- Genre: Documentary
- Written by: David Attenborough
- Narrated by: David Attenborough
- Country of origin: United Kingdom
- Original language: English

Original release
- Release: 1971

Related
- Attenborough in Paradise and Other Personal Voyages

= A Blank on the Map =

British TV documentary

A Blank on the Map is a television documentary produced by the BBC. Written and presented by David Attenborough, it documents his time filming in New Guinea. It was first broadcast in the UK on 29 December 1971, and is currently available on the DVD collection Attenborough in Paradise and Other Personal Voyages.

== Synopsis ==
The documentary follows Attenborough as he joins the Ambunti Patrol No. 19/1970-71 (3 May – 10 June 1971), led by ADC Laurie Bragge. They traverse a previously unexplored region in search of an uncontacted people known as the Bikaru. However, the expedition faces a setback when they are unable to find a translator from Bisorio. After several weeks in the interior without any sightings of the Bikaru people, the expedition eventually encounters signs of human habitation.
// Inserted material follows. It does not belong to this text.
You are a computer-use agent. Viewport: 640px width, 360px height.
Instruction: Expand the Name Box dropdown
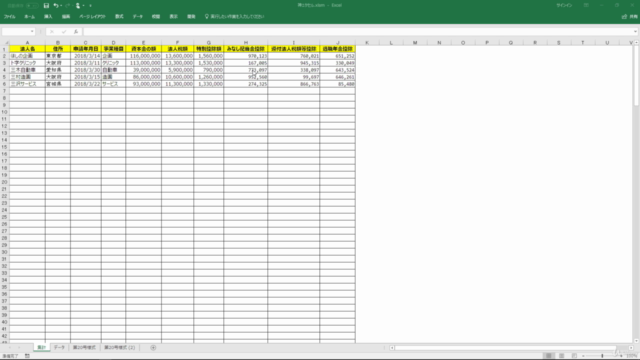32,31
Toward the conclusion of their journey, a small tribe of Biami natives approaches them. The tribe allegedly had never had contact with the outside world. The curious and friendly tribe engages in some minor trading with the expedition, but they become alarmed when Attenborough and company attempt to follow them to their homes. The tribe suddenly disappears into the forest and is not seen again. Following this encounter, the BBC crew is flown out, and the remainder of the patrol returns to Ambunti.